SELECTED ARTICLES FROM THE RECENT LITERATURE 2007

August 14, 2007

When to suspect allergic bronchopulmonary aspergillosis (ABPA)

Summary
Background – ABPA should be suspected in a patient with persistent asthma (PA) who has certainly additional features.

Findings – ABPA was reviewed by Knutsen of St. Louis Univ School of Medicine. ABPA is caused by a sensitivity to Aspergillus fumigatus. ABPA is found predominantly in individuals with PA or cystic fibrosis.

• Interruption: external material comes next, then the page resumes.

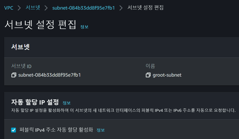The width and height of the screenshot is (239, 139).
Task: Go to VPC in the breadcrumb
Action: point(9,8)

Findings include pulmonary infiltrates, markedly elevated serum IgE levels (generally over 1000 IU.ml), IgE and IgA antibodies against A fumigatus, blood and pulmonary eosinophilia and central bronchiectasis. A corner stone of treatment is corticosteroids, often using decreases in the serum IgE level as one marker of therapeutic response. Untreated ABPA frequently leads to extensive bronchiectasis and pulmonary fibrosis with resultant pulmonary insufficiency.

Reference
J Respir Dis 2006;27:123-34

Editor's Comments
As pointed out by the author, ABPA must be distinguished from other Aspergillus-related pulmonary disorders. The pre-existence of PA or cystic fibrosis, pulmonary infiltrates, very high serum IgE levels and eosinophilia should suggest the presence of ABPA. Some patients with ABPA expectorate brownish-green sputum plugs which should be placed in fixative and sectioned for pathologic studies, including fungal stains and possibly immunofluorescence studies to detect Aspergillus hyphae.